The Alexandria Tramway network is the oldest city rail system in Africa. The Tram system began operation in 1863 with two lines, one running west, the other east, both following the coastline. The eastern line was called Ramleh. Today, the network consists of 20 lines operating on 32 kilometers of track, with 140 stops, serving the city of Alexandria in all directions. Alexandria's tramline is one of three cities in the world using double deck cars.

Today, Schutz is the 22nd stop going east from the Ramleh terminus, Route #1, the Ramleh line, transferring at Bulkely. The current names of stops on the ALexandria tram line #1 are slightly changed: Ramleh is El Ramlh; Bulkeley is Isis, or Bokla; Bacos is Bakus; Schutz is Shots. [1] [2]

In 1863, the cars were drawn by horse; steam engines soon replaced the horses, and in 1903 the system was upgraded to electricity. [3]

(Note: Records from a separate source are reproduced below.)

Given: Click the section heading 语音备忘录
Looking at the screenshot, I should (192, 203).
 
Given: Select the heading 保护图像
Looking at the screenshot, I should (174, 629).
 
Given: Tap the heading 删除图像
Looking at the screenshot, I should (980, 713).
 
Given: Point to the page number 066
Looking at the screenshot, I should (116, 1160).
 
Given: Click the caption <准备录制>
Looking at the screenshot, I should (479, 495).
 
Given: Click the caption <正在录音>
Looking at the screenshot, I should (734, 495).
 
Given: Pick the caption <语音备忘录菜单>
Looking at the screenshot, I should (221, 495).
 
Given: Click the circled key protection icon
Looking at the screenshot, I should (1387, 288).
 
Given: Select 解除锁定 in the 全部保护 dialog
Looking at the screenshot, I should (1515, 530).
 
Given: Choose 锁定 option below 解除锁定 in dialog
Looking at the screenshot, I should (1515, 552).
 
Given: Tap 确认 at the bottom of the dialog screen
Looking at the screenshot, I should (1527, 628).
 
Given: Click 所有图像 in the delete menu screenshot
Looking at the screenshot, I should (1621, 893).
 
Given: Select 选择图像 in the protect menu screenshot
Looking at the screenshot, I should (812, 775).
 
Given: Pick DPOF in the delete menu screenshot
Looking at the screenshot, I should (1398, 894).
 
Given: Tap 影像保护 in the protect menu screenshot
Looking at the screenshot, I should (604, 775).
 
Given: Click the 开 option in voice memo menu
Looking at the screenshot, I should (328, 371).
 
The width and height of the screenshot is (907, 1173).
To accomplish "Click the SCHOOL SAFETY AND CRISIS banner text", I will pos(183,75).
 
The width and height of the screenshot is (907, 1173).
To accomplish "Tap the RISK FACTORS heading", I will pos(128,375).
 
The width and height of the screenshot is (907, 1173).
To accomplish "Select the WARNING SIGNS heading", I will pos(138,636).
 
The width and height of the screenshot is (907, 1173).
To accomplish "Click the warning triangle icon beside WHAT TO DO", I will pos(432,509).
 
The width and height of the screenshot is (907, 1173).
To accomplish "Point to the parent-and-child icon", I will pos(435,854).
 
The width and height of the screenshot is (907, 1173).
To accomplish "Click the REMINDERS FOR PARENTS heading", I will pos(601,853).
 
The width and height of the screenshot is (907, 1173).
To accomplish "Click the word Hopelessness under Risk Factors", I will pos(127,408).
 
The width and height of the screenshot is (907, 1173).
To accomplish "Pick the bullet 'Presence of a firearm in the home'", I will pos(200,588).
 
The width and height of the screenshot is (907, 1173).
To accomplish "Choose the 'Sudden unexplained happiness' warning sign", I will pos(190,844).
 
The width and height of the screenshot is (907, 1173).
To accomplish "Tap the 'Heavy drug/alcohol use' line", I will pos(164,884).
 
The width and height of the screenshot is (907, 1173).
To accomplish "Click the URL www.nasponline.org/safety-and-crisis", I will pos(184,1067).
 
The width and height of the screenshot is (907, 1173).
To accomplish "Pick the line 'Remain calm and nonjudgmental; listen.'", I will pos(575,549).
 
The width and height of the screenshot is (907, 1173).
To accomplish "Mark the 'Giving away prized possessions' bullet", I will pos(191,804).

The existence of the electric tram line from Ramleh to Victoria, with its stop at Schutz Street from the opening of the line in 1863, made it reasonable for the Egypt Mission to purchase the Schutz property with its buildings for the Mission's Sanitarium, the term the Mission used to describe the place intended for members of the Mission live in residence for vacation rest during the hottest months of the year in Cairo and Upper Egypt. Prior to the advent of air travel, annual vacations out of country were prohibitively expensive in money and time. The Schutz property was about a mile west of the tract of sand which became the Mission's main summer retreat, known as Sidi Bishr. In 1919, when the Egypt Mission bought the Sidi Bishr property from the British Army, there was as yet no Sidi Bishr tram stop. Members of the Mission went out to Sidi Bishr camp from either the Alexandria railroad terminus or the Schutz campus, walking or going by donkey cart, and sometimes using camels to transport their baggage. Even in the 1930s, at the end of summer and the start of the school year, camels came to the Schutz campus from Sidi Bishr with boarders' trunks. From the earliest years, however, Schutz high school students (the girls always in groups, though high school boys could go alone), took the tram downtown to see movies, to go to the zoo and the Nouzha Gardens, to attend concerts, go to church, attend CSSM, visit the dentist, and now and then, to treat themselves at coffee shops found at various stops on the way into the city.